# [Goal]
Can you update the records from the line containing "The width and" through the line containing "center [464, 86]." by replacing "screenshot" with "screen capture", keeping everything else unchanged, and give those lines back without the pictures?

# [Exercise input]
** Start **

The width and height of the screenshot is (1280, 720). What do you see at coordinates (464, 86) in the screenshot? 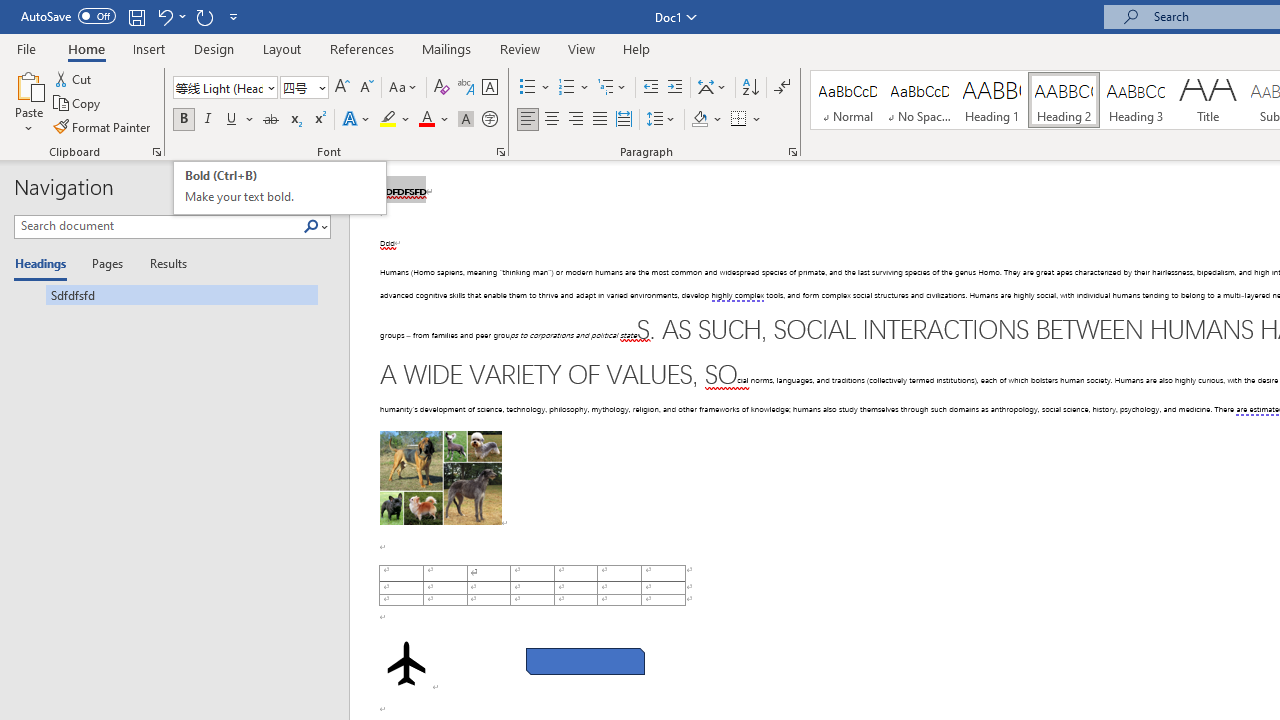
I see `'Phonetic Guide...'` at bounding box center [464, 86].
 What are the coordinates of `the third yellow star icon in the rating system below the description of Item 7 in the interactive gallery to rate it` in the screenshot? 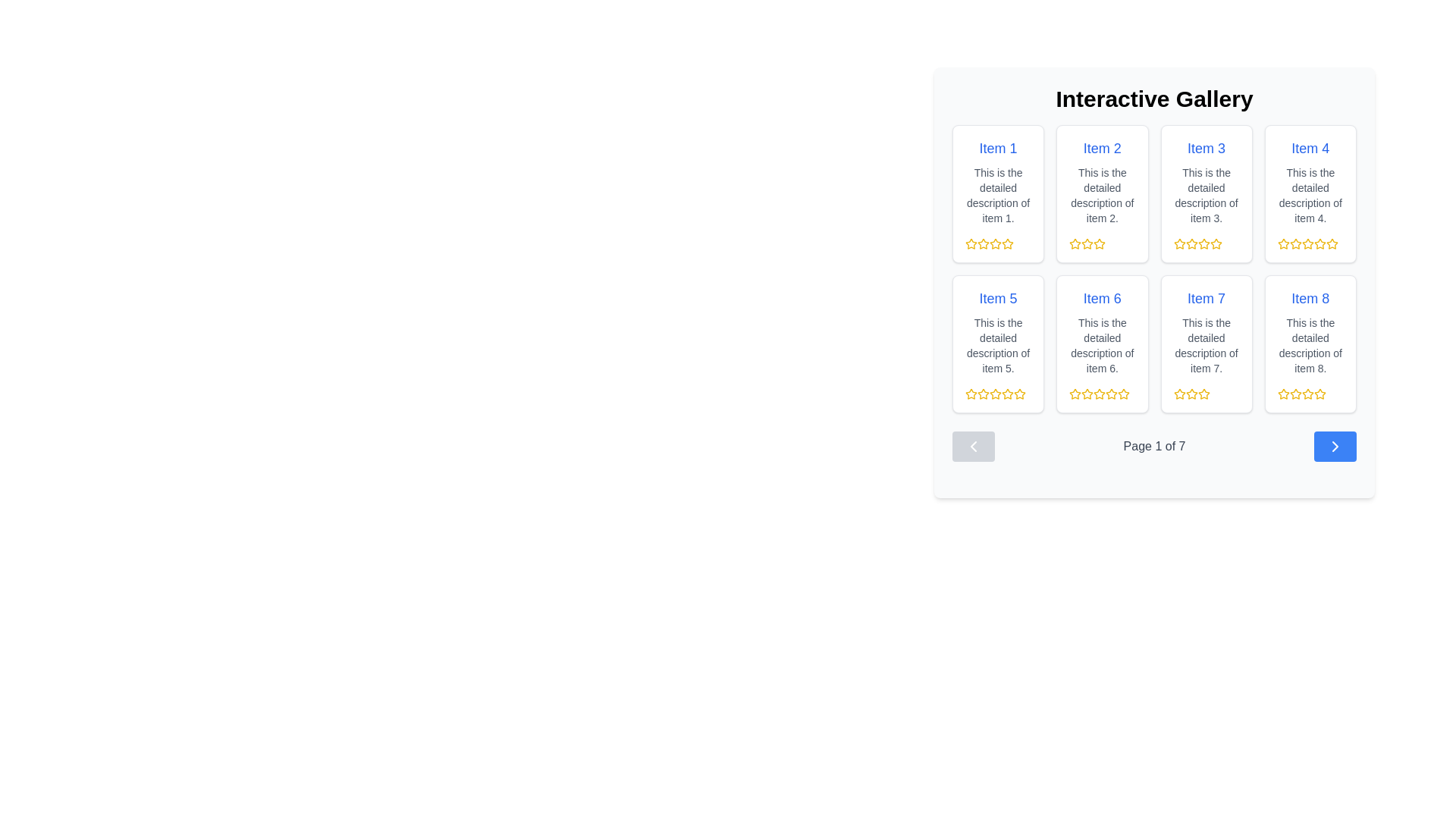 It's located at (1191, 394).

** End **
** Start **

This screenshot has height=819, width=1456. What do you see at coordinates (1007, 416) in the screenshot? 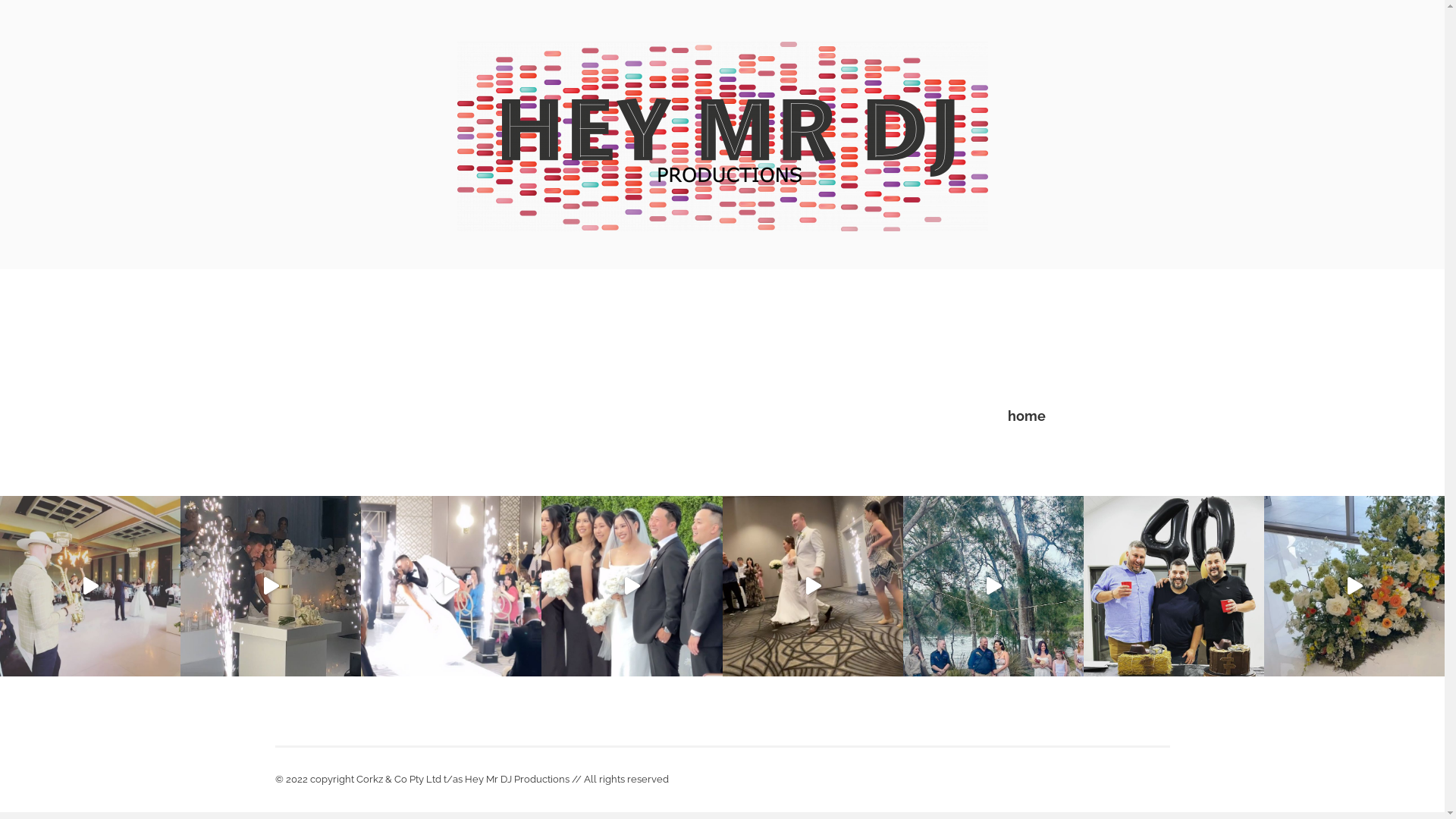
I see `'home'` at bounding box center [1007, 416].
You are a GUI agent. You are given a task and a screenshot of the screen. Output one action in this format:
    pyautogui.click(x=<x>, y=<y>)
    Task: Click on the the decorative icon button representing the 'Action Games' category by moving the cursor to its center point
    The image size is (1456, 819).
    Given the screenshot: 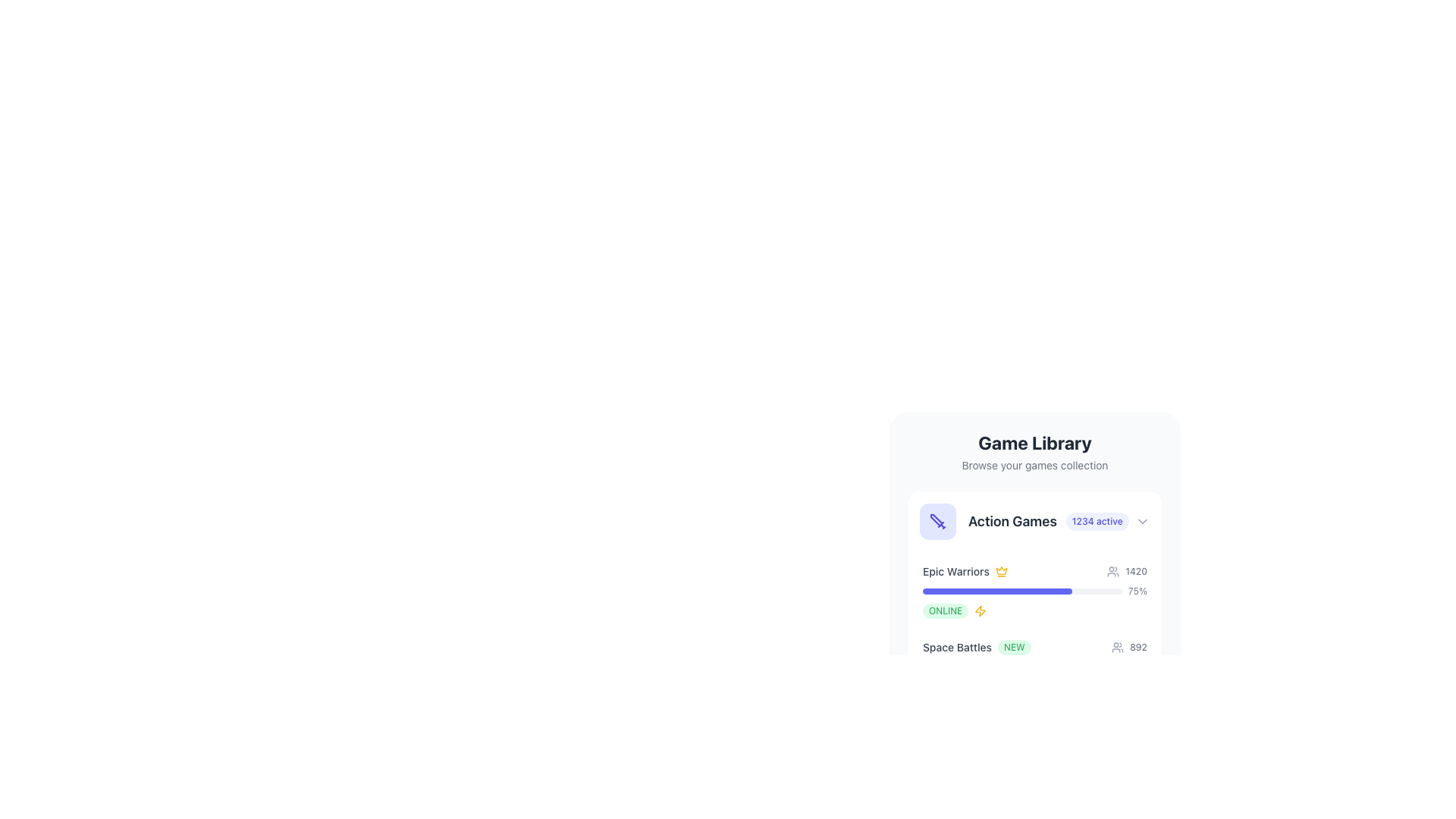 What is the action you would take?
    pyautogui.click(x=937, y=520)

** End **

# [Written solution]
The width and height of the screen capture is (1280, 720). What do you see at coordinates (464, 86) in the screen capture? 
I see `'Phonetic Guide...'` at bounding box center [464, 86].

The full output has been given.